Copy each of the following items verbatim, line for line.

(Target pointing data)
Start

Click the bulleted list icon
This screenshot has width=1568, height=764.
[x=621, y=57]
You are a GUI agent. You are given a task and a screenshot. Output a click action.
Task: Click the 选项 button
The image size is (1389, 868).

End

* **Result below**
Click the bulleted list icon
This screenshot has width=1568, height=764.
[x=621, y=57]
You are a GUI agent. You are given a task and a screenshot. Output a click action.
Task: Click the 选项 button
The image size is (1389, 868).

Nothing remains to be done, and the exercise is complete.